Affiche du film  Lance et compte
© Les Films Séville

Lance et compte

Version originale en français
26 novembre 2010

Les déboires d'une dynastie

Photo Par Karl Filion

Les héros de Lance et compte sont des personnages fascinants. Ce n'est pas sans raison qu'ils sont inscrits si profondément dans la culture populaire depuis plus de vingt ans. Guy Lambert est un héros national, même s'il est fictif. Parce qu'ils sont des hockeyeurs - Québécois - et qu'au Québec, on aime le hockey, on « connaît » ça, ils sont devenus les héros que le Canadien ne nous offre pas. Est-ce qu'on aime Lance et compte parce que tout est permis, et que tout est possible? Le fils de l'un, le frère de l'autre, l'échange improbable, la Coupe Stanley. On peut rêver tant qu'on veut, dans Lance et compte, ça peut arriver. En fait, ça va arriver, quoi qu'on fasse, même si on prend toutes les mauvaises décisions. C'est un conte de fées.

Au retour d'un match pré-saison disputé à Roberval, le National est victime d'un grave accident d'autobus qui fait dix morts, dont sept joueurs réguliers. Décimée, l'équipe doit amorcer la saison alors que les joueurs vivent encore difficilement le deuil de leurs coéquipiers et amis. Alors que l'entraîneur et directeur-gérant du National, Marc Gagnon, doit trouver des solutions pour remettre l'équipe sur le chemin de la victoire, les partisans et les journalistes s'impatientent. Guy Lambert vient d'être nommé capitaine, mais la seule solution pourrait bien être de faire appel aux anciens héros du National, Pierre Lambert et Jacques Mercier. Tout ça pendant que Suzie est interpellée par un groupe d'ouvrières qui veut racheter l'usine où elles travaillent depuis des années et qui va bientôt fermer.

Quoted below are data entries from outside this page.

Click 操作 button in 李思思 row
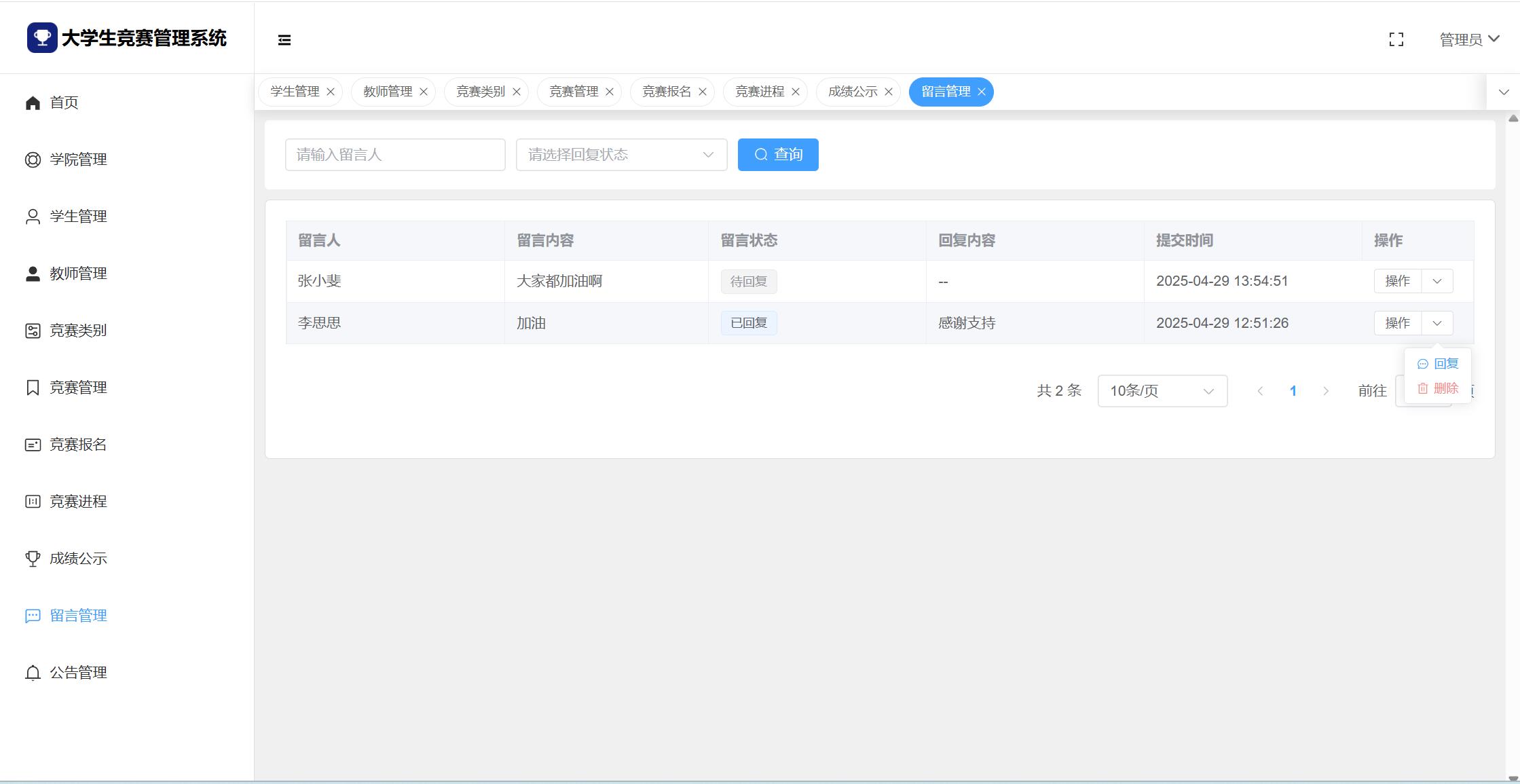1520x784 pixels. (1397, 323)
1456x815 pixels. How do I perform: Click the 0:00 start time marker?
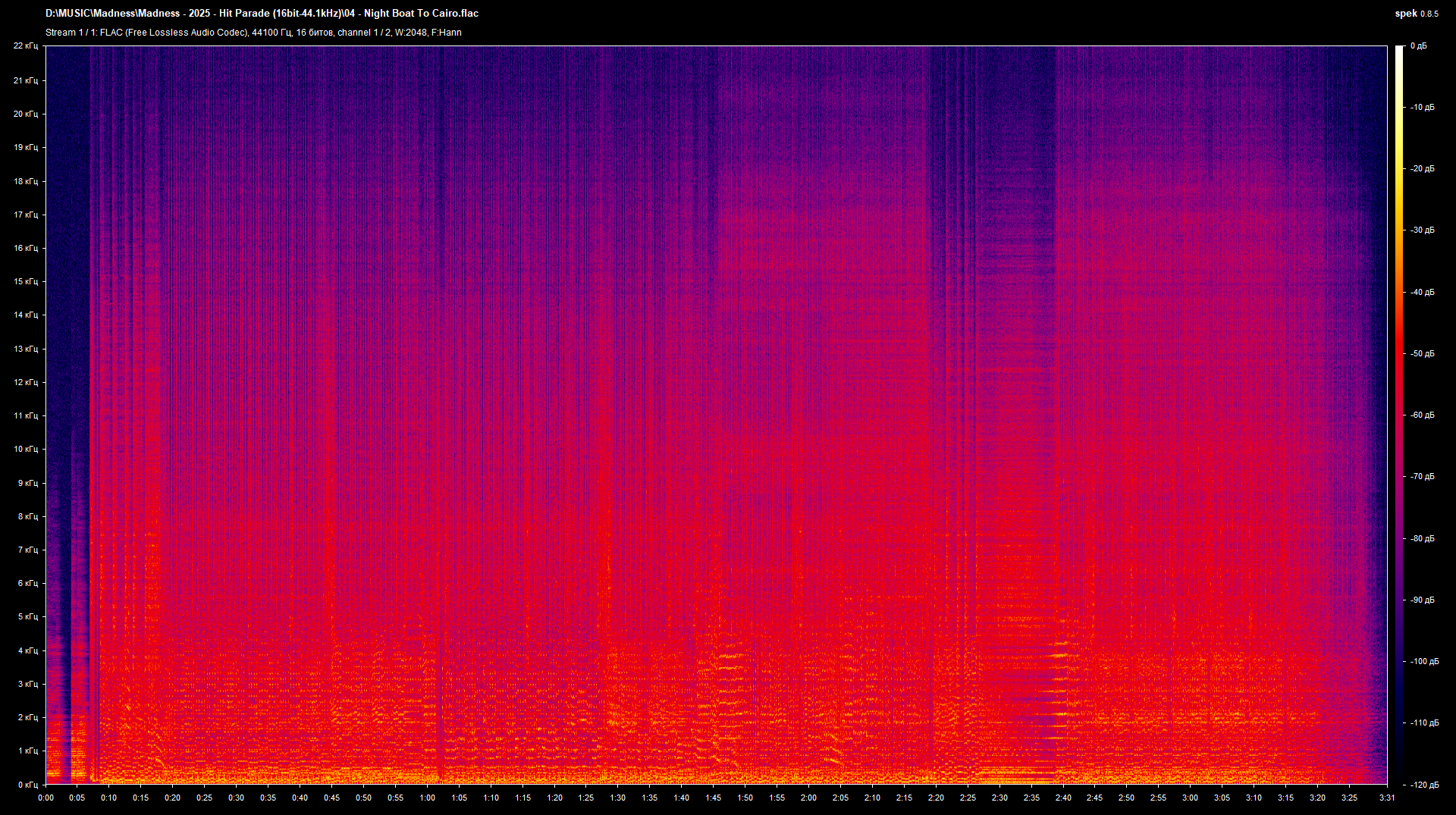(46, 798)
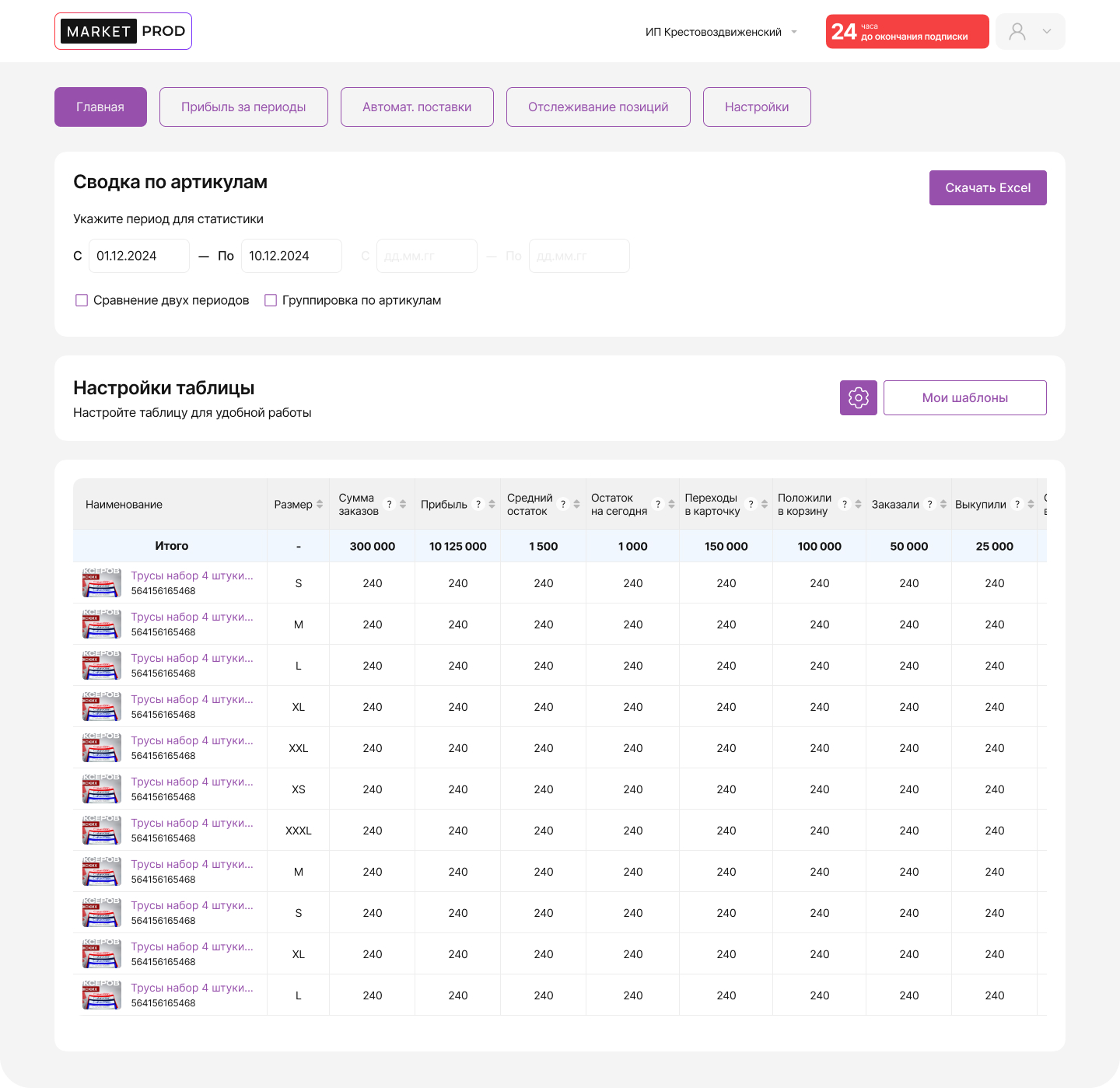
Task: Click help icon beside Средний остаток
Action: click(x=563, y=504)
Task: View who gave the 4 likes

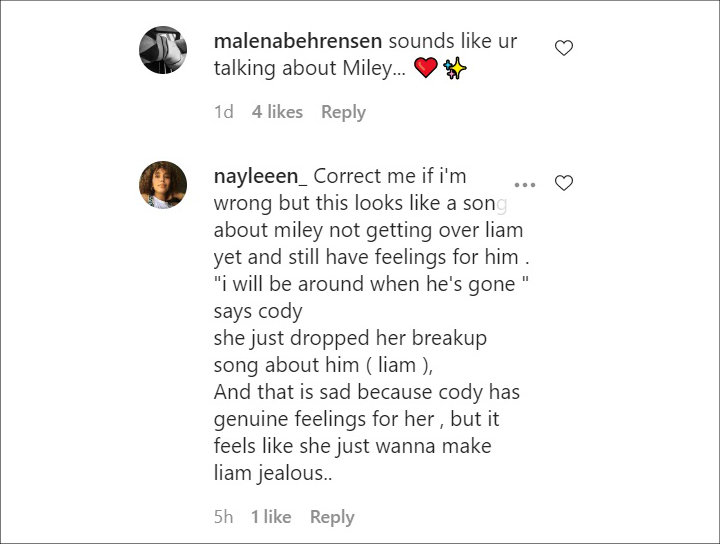Action: (x=277, y=112)
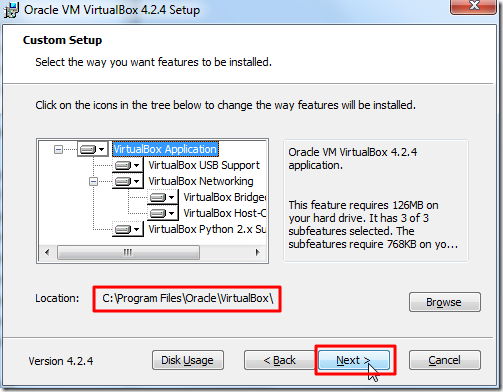Click the feature tree's right scroll arrow
The height and width of the screenshot is (392, 503).
pos(257,252)
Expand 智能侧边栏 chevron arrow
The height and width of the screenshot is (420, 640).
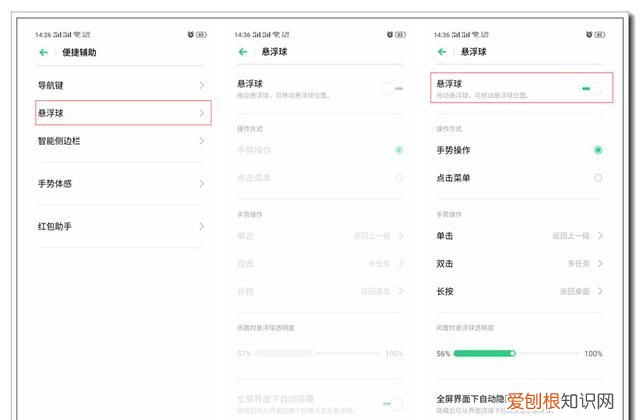click(201, 141)

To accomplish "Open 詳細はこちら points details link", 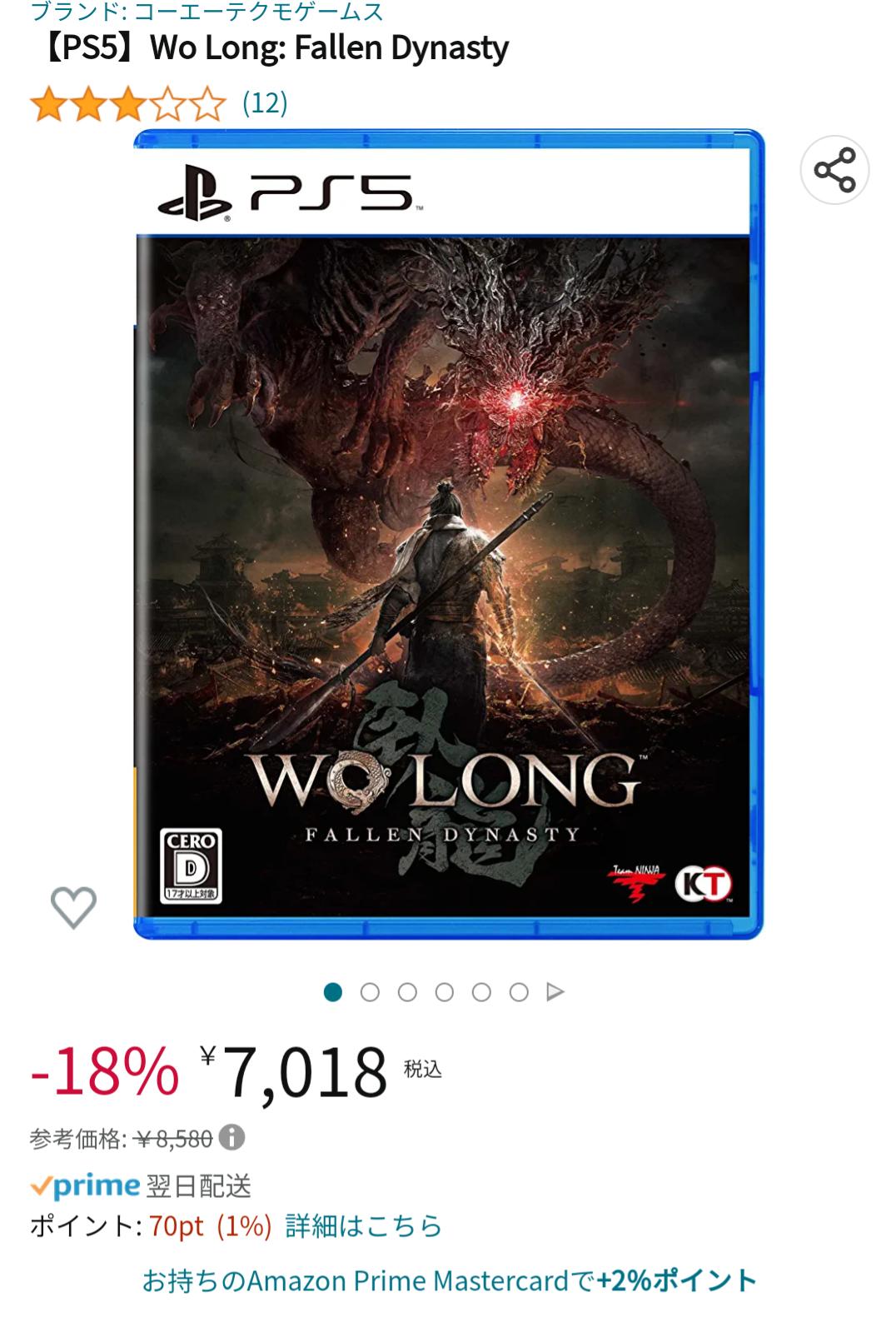I will coord(363,1226).
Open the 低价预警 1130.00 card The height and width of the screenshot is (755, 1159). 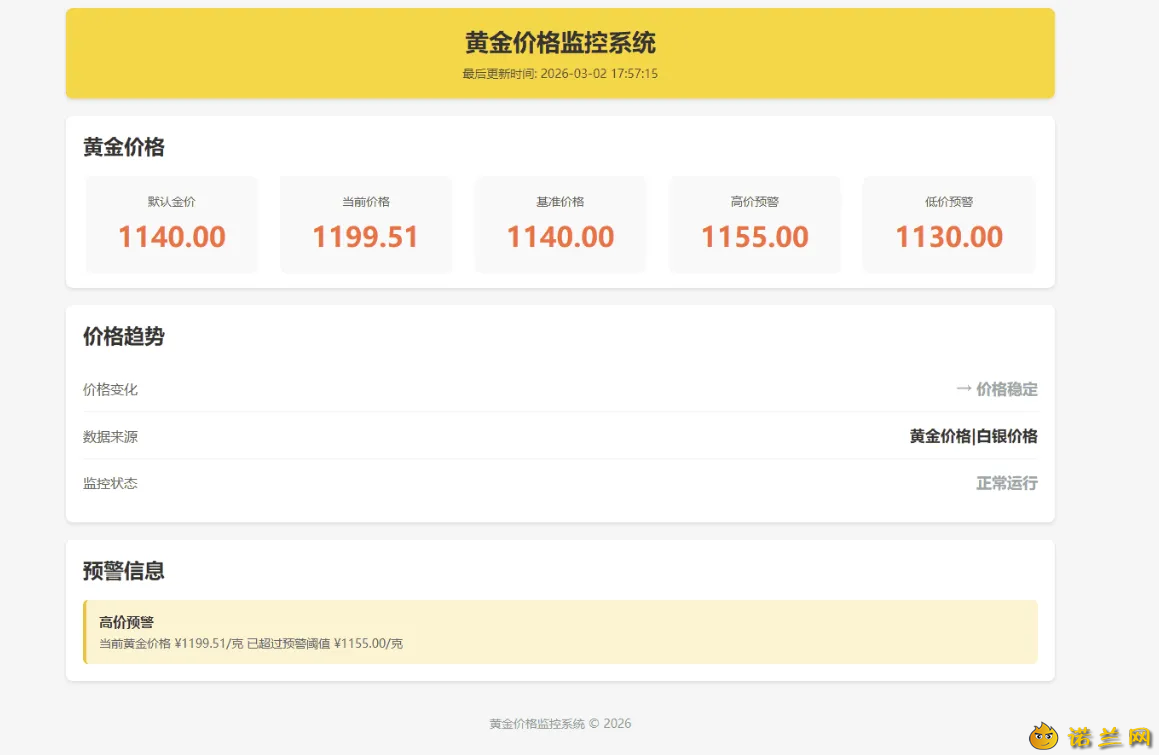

Le hockey est donc le cadre idéal pour un film rassembleur pour les Québécois. Lance et compte se croit tout permis. Échanger un joueur entre l'échauffement et la première période, pendant qu'on change aussi de coach, c'est probablement la chose la plus invraisemblable vue au cinéma depuis l'invasion d'extra-terrestres dans Independance Day. Et est-ce qu'échanger le meilleur défenseur recrue depuis Raymond Bourque (c'est dit dans le film) contre un joueur vieillissant est vraiment une bonne idée, à 0-19-0? Me prend-on pour un imbécile? Et dire qu'on l'avait vu venir serait un euphémisme...

D'autant que la quétainerie des scènes d'amour (« J'trouve que tu sens bon. ») et l'incongruité des messages textes (« Je vis une dichotomie. ») sortent le film du réel et, plutôt que de le rendre inspirant, en font une farce qui ne prend rien au sérieux. Les comédiens n'y peuvent rien, prisonniers de ce cadre improbable où les défenseurs se sortent eux-mêmes du jeu pour permettre au héros de l'autre équipe de marquer un but important et où les dialogues sont affreusement ampoulés. Même si la réalisation est compétente (en particulier pour l'accident), elle ne sauve pas le désastre.

Est-ce à dire que Réjean Tremblay, qui a plus de quarante ans d'expérience dans le domaine, ne connaît pas le hockey? Ou essaie-t-on plutôt de dire, à mots couverts, qu'on a tout simplement manqué de respect pour un peuple qui se fait une fierté de « connaître » et d'aimer le hockey, d'en faire son sport « national »? Les entorses à la logique proposées par Lance et compte au nom du drame lui nuisent, parce qu'au lieu d'avoir l'impression de voir des gens compétents surmonter les difficultés pour vaincre l'adversité (c'est ça le but, non?), on voit des imbéciles faire un peu n'importe quoi et réussir. Le succès de Lance et compte est indéniable, et sera sans doute à la hauteur des attentes en salles. Ça va arriver, quoi qu'on fasse, même si on a pris toutes les mauvaises décisions...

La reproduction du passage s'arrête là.